David also had to supervise the lying in state and funeral of his friend. Marat’s corpse was exhibited on a high dais in the Cordeliers Church, above the bath and the packing case, with a smoking incense burner as the only light. The funeral…which lasted six hours took place to the accompaniment of muffled drum-beat and cannon… Girls in white with branches of cypress surrounded it, and they were followed by the entire Convention, the municipal authorities and the people of Paris. (Smith, 237)

These examples show how the political religion of nationalism draws upon Catholic traditions and uses them for national ends in order to evoke a sense of sacred communion with the glorious dead.

Sacrifice Choreographed in Festivals, Monuments and Song

The Napoleonic Wars were a catalyst for the process of cementing a sense of national identity not just among the French but for those societies under attack. French nationalism was answered by a growing German nationalism, which was at first cultural but soon became politicized with the Prussian defeat at the Battle of Jena in 1806. The War of Liberation of 1813 and the return of aristocratic regimes after Napoleon’s defeat stimulated collective expressions of national sentiment in the form of festivals and monuments.

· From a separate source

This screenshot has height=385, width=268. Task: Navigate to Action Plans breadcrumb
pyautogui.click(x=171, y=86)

Smith informs us that in 1832 the Germans held their first mass festival in the same alleged place where the ancient German tribes had held their meetings. There was a procession to the ruins of the castle ruins in which patriotic songs were sung and people wore ancient German dress. The later 19th century saw greater efforts to invite people into the sacred communion of the nation through mass celebrations. This began with the songs of the volunteers for the armies of the French Revolution.

Dancing and Military Drills

Sustaining nationalist and religious loyalties is not just about getting lost in mystical symbols and myths or engaging in altruistic actions. Building political loyalty to a nation or a religion also involves acting collectively in a very structured way. In his very provocative book, Keeping Together in Time, William McNeill argues that building community involves “muscular bonding”: community dancing, communal work, singing, religious rituals and military drills. In community dancing, moving and singing together tends to dissolve group tensions, reminding community members that they have more in common than they have differences. In the area of work, singing and moving together makes otherwise boring work more creative. The great large-scale architectural projects of ancient civilizations could never have been built without workers singing and moving in sync. McNeill points out that the rise of religious dervish orders at the beginning of the 11th century was so powerful in altering states of consciousness that they came close to being declared heretical.

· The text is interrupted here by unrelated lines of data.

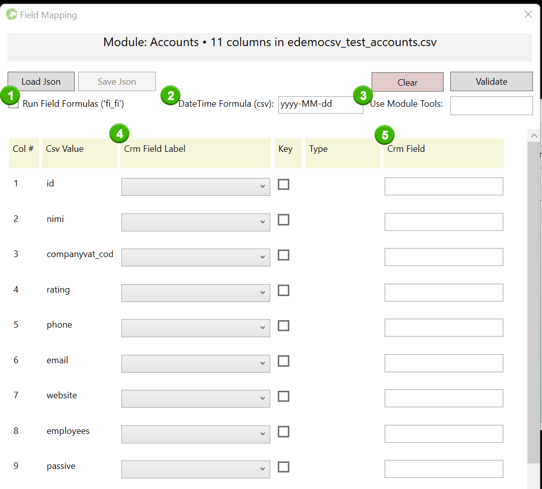Image resolution: width=542 pixels, height=489 pixels.
Task: Open Crm Field Label dropdown for nimi
Action: [x=196, y=222]
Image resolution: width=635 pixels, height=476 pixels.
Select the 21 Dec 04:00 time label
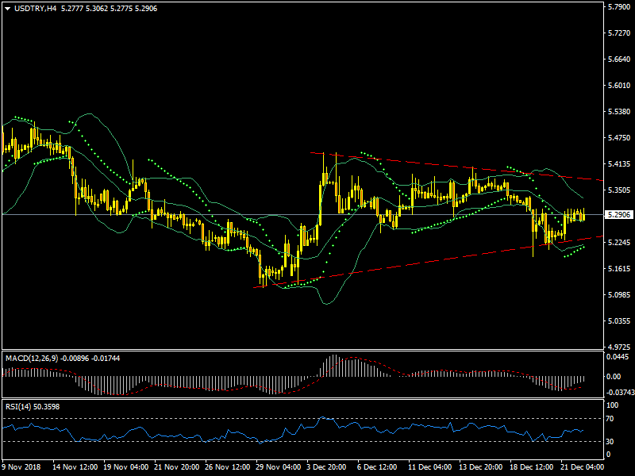click(x=581, y=468)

In addition, McNeill argues that military muscular bonding, specifically close-order drilling, creates altered states. In his book The Pursuit of Power, McNeill concluded that the victory of European armies over non-European armies was largely due to well-drilled troops who were more efficient in battle. Soldiers moved in unison while performing each of the actions needed to load, aim, and fire their guns. The volleys came faster and misfires were fewer when everyone acted in unison and kept time to shouted commands. The result was more ammunition projected at the enemy in less time.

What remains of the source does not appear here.